Roberts and an aide vet judges as candidates for the secret court. The contenders, who have undergone Senate confirmation for their original judicial posts, are screened again using an unusually exhaustive FBI background check that examines their lives “going back to birth,” according to a person with knowledge of the process. Candidates are told to withdraw if anything in their lives could prove embarrassing — the chief justice reads each FBI report. He has rejected contenders for traits such as excessive alcohol use, the person said.

Judges in the news

The court was expanded from seven judges after the attacks of Sept. 11, 2001. At least three of the judges must live in the Washington area to ensure that a judge is always personally reachable by government officials in case of emergencies.

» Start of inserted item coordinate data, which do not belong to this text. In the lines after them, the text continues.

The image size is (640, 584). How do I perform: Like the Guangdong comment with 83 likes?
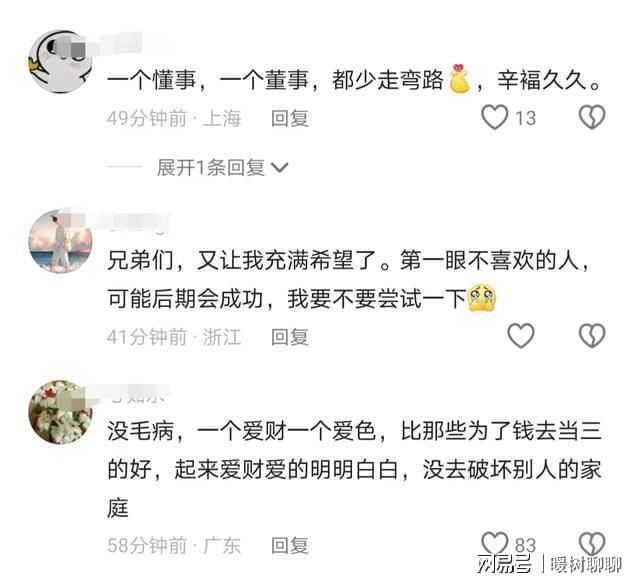coord(495,543)
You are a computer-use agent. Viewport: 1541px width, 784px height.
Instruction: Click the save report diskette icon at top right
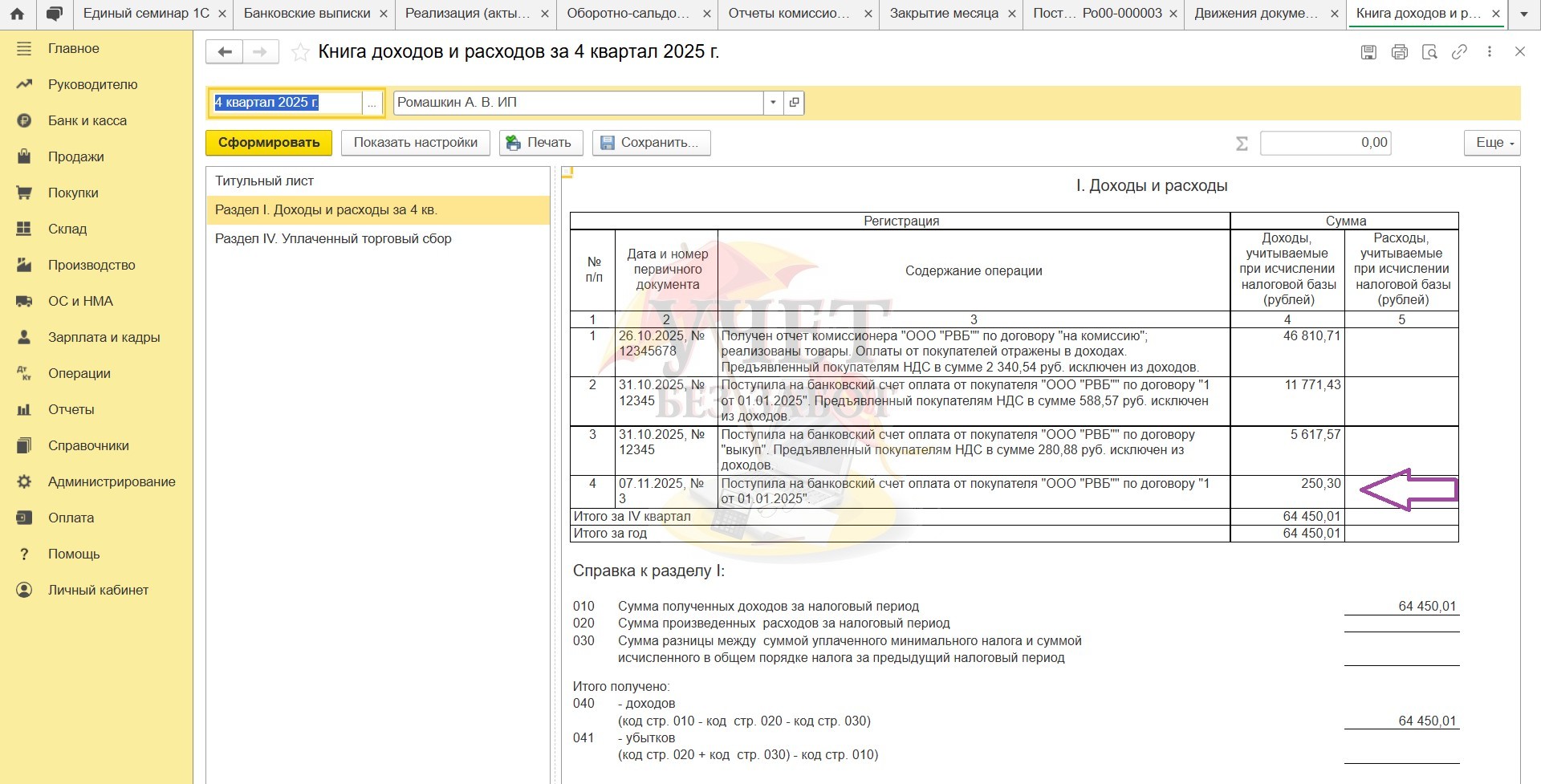pos(1369,52)
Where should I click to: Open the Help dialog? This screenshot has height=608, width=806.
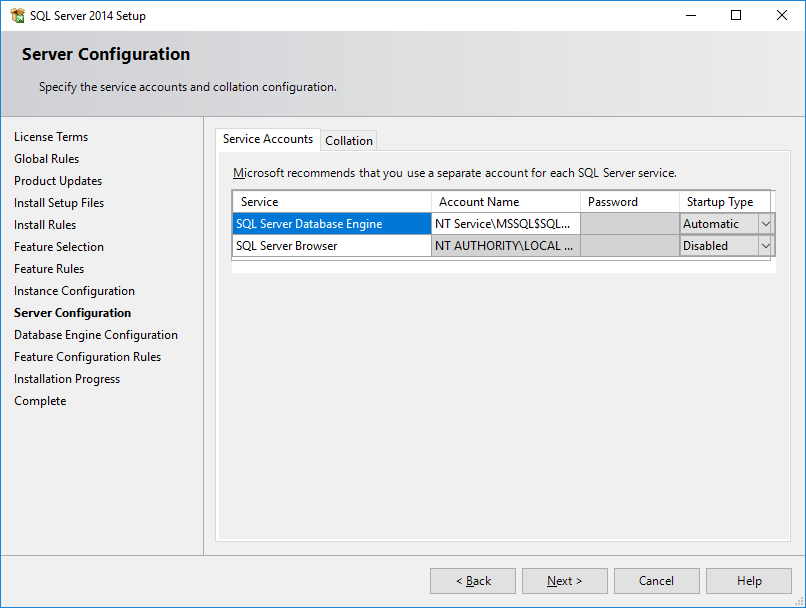748,580
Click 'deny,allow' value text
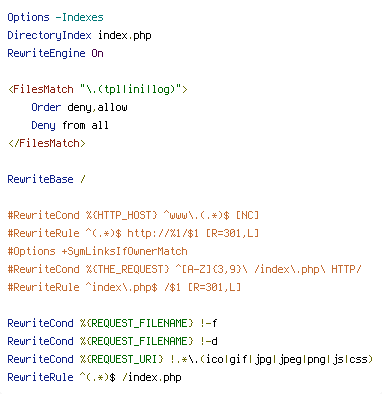The height and width of the screenshot is (394, 382). point(97,107)
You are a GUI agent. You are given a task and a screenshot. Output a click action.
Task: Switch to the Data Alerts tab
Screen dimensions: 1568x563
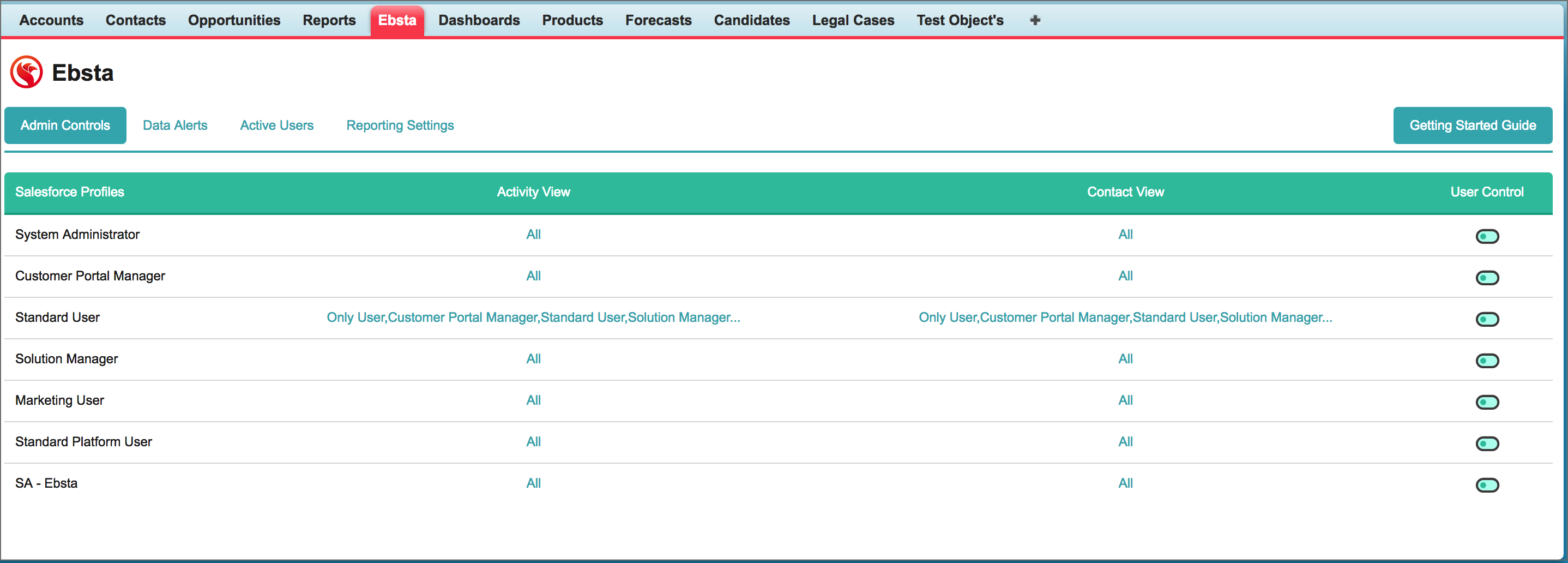[x=174, y=125]
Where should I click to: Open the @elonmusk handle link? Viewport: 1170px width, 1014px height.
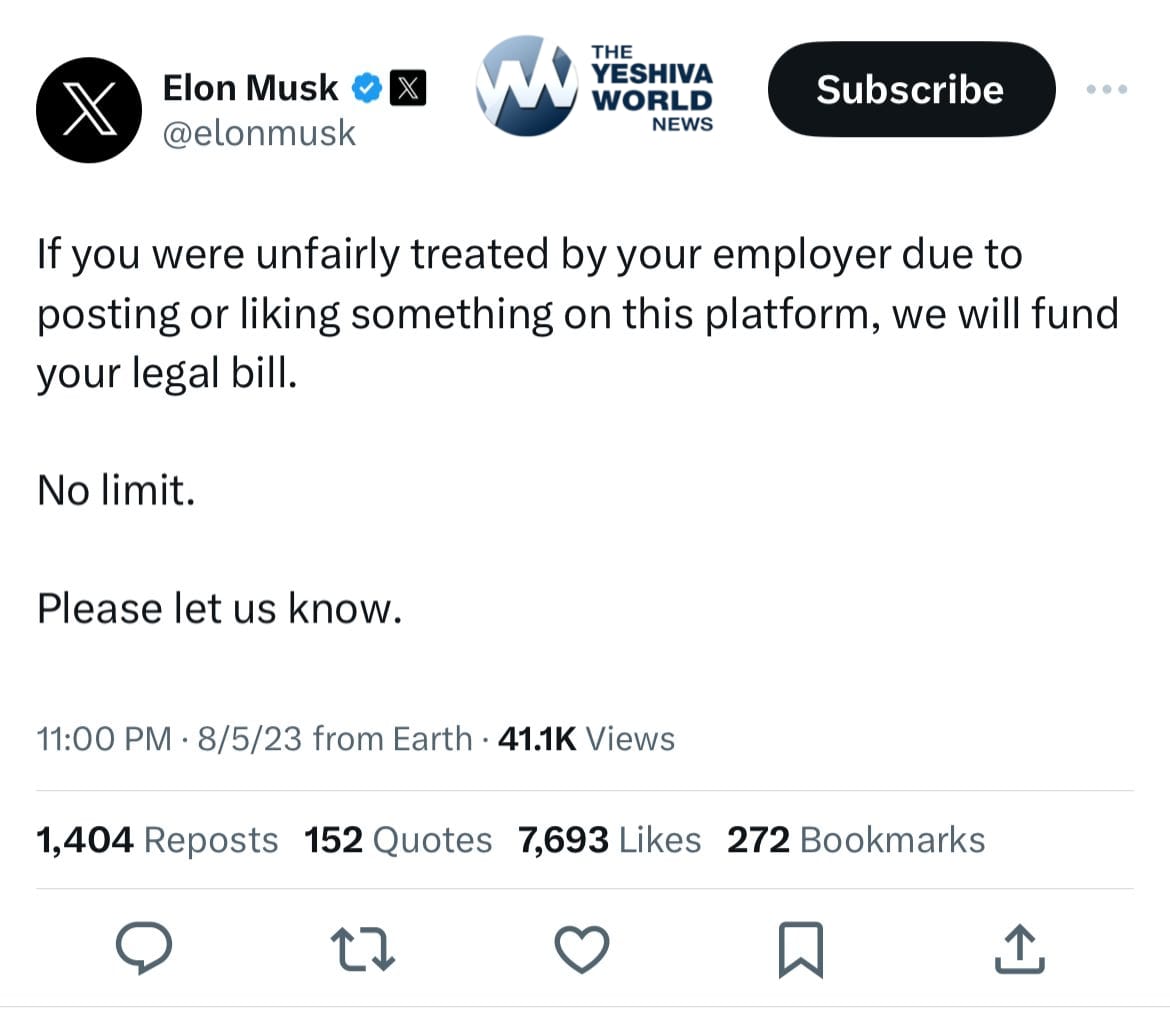258,132

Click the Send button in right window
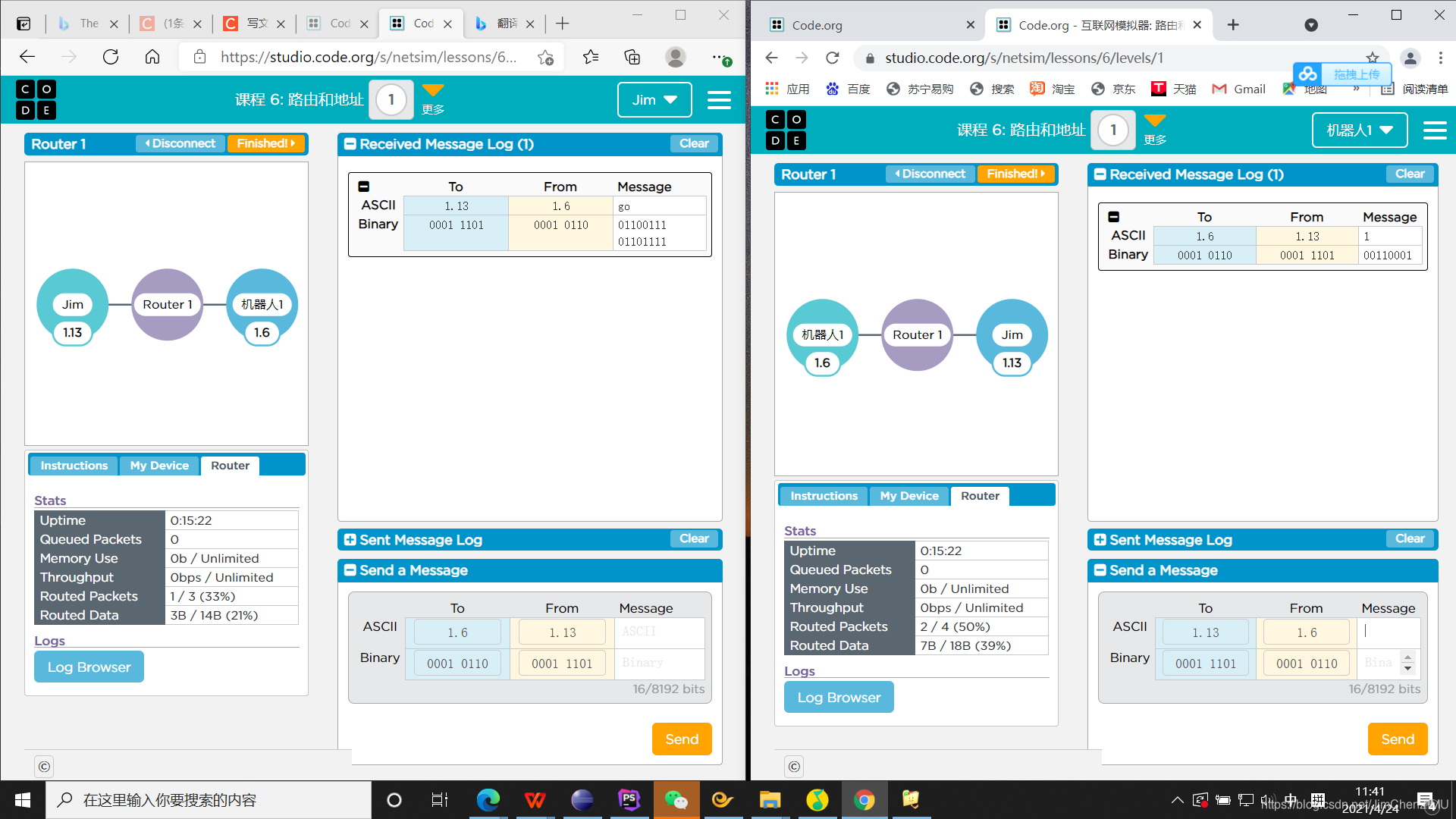coord(1397,739)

Court members also continue to manage their regular dockets as district judges.

One of the most recent appointees, Judge Michael Mosman of Oregon, drew attention in 2008 when, in his position as a district court judge, he temporarily blocked a new state law allowing gay people to obtain domestic-partnership status.

Days after U.S. District Judge Rosemary Collyer’s March appointment to the secret court, her decision in a high-profile case involving government secrecy was overturned. She had ruled that the CIA could keep secret its list of drone targets, but a higher court overruled her.

Another member is Susan Webber Wright, the Arkansas judge who presided over the Paula Jones sexual-harassment suit against Clinton and famously held the president in contempt.

Walton is a former prosecutor who sentenced former Dick Cheney adviser I. Lewis “Scooter” Libby to more than two years in prison for his role in the Valerie Plame leak case. President George W. Bush later commuted Libby’s sentence.

Court officials reject suggestions that the judges reflect any partisan or ideological bent. They note that two former presiding judges — Joyce Hens Green and Colleen Kollar-Kotelly — were appointed to the federal bench by Democratic presidents. Neither is currently on the surveillance court.

Judges say they take the roles seriously.

“There’s no question that every judge who has ever served on this court has thought it was the most significant thing they’ve ever done as a judge,” U.S. District Judge Royce Lamberth said in a rare public interview on the subject posted on a federal court website in 2002.